# Kia Ora Im new :)



## ShowJumpLife (Jan 17, 2009)

Hi there!
Im new here so please fogive me if I muck up or anything haha.

Anyway, I loove horses, My horse is my life. 
I have one northland bred gelding, we are working towards doing sjing.

So yeah say Hi!


----------



## smrobs (Jul 30, 2008)

Welcome to the forum and happy posting.


----------



## XxXequinegrlXxX (May 24, 2008)

welcome! :]


----------



## mlkarel2010 (Jan 27, 2008)

Welcome to the Forum! It's nice to have you!


----------



## RusticWildFire (Jul 6, 2008)

Welcome to the forum! Have fun posting.


----------



## CowGirlUp9448 (Nov 23, 2007)

Hi and Welcome to the forum!


----------



## buckaroo2010 (Nov 7, 2007)

Welcome to the Horse Forum!!
Nice to meet you have fun chatting!


----------



## Spastic_Dove (Oct 4, 2007)

Kia Ora!
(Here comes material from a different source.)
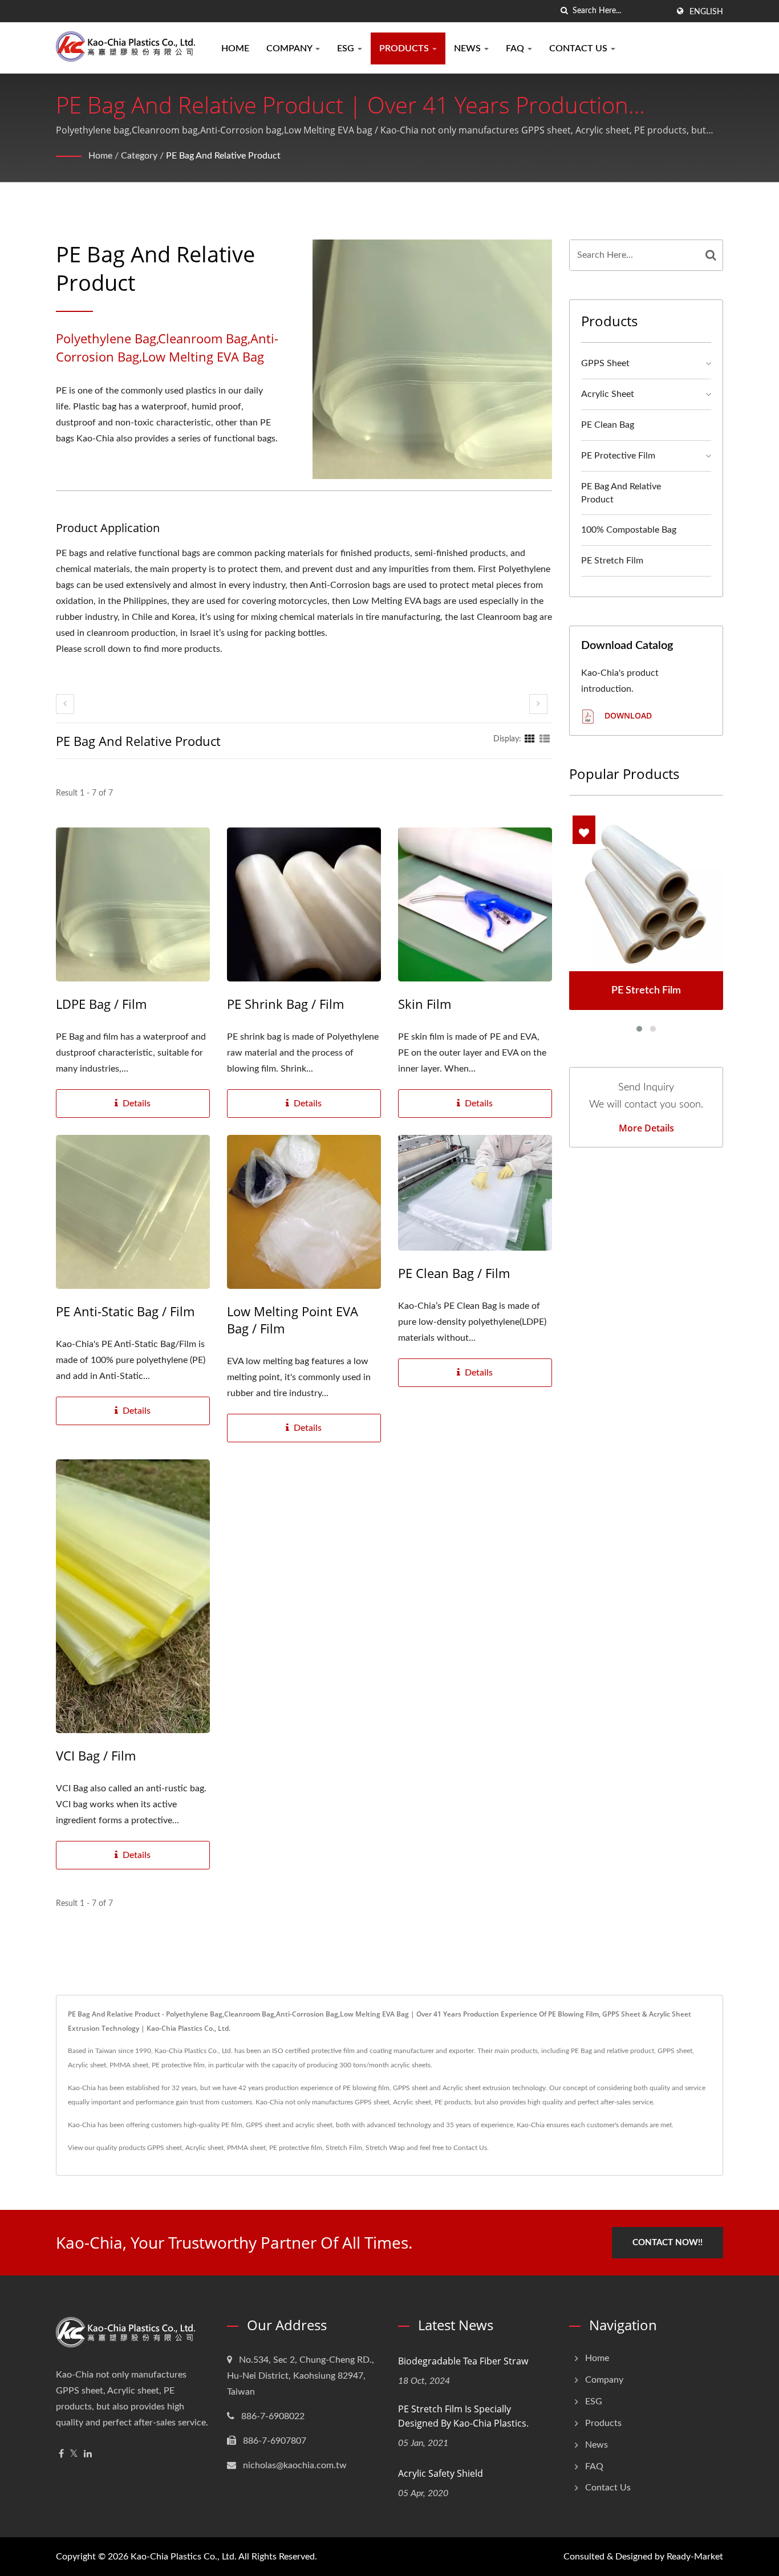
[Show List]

A fellow kiwi?

Welcome to the forum =)


----------



## ShowJumpLife (Jan 17, 2009)

Thanks everyone.
Yes I'm from NZ


----------



## PoptartShop (Jul 25, 2010)

Welcome to the Horse Forum!  Have fun posting.


----------



## Got2Gallop (Oct 22, 2007)

Welcome to the forum, it's a great place! Have fun!


----------